Introducing an analytics platform for a management consulting firm

Our client, a global management consultancy, wanted to acquire a data platform for the efficient use of data scientists in consulting teams. niologic implemented an analytics and data science platform for the consulting industry specialists.

Challenge

The customer’s consulting projects are characterized by a short onboarding phase and fast results. The customer therefore needed an analytics platform that could handle today’s data volumes and at the same time allow self-service by analysts and data scientists.

Procedure

niologic created an initial requirements list together with the customer. The goal was to enable Map&Reduce methods for data cleansing as well as high-performance in-memory analyses coupled with the execution of algorithms in R and Python.

After comparing several cloud diagnostic analytics solutions, Dataiku was chosen as a provider. niologic qualified and introduced the analytics platform Data Science Studio (DSS) for the customer. Dataiku took over the customer’s software training.

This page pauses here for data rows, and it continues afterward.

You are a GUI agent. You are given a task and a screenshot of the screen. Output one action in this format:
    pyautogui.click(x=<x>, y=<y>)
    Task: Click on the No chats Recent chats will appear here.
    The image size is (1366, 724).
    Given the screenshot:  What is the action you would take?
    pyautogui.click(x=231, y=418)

Compiling the platform, niologic relied on a combination of Apache Spark 2.x (Google Dataproc) and InMemory Analytics based on Google Bigquery for data warehousing. The Dataiku software suite was installed on a Kubernetes cluster, with niologic creating multiple docker images and custom logging the datajobs based on fluentd and Google Stackdriver. The connected Data Lake based on Google Cloud Storage ensures scalability in data processing.

Result and customer value

Within just a few days, the customer’s employees were able to run Big Data analyses that were as easy to use as a spreadsheet. At the same time, employees received further support through the adapted logging and alerting of the multipliers. This showed the strength of custom logging based on fluentd and Google Stackdriver.

By further conversion of data formats to column-based and compressing formats, the performance of Spark InMemory Processing could be increased by a factor of 100. Among other things, the multi-client capability of the system was achieved through horizontal scaling and an optimization of the Spark configuration. At the same time Dataiku could be offered important ideas for a further optimization of the software, so that for example today Kubernetes is optimally supported by Dataiku.

The customer thus found both a technically stable platform and an agile solution adapted to the consulting processes. The consultants are able to process customer data within a short period of time and to add further data through their own uploads (Big Data Enablement).

The close cooperation with the customer’s IT security numerous security measures could to be taken to regulate data security and the accessibility of the systems.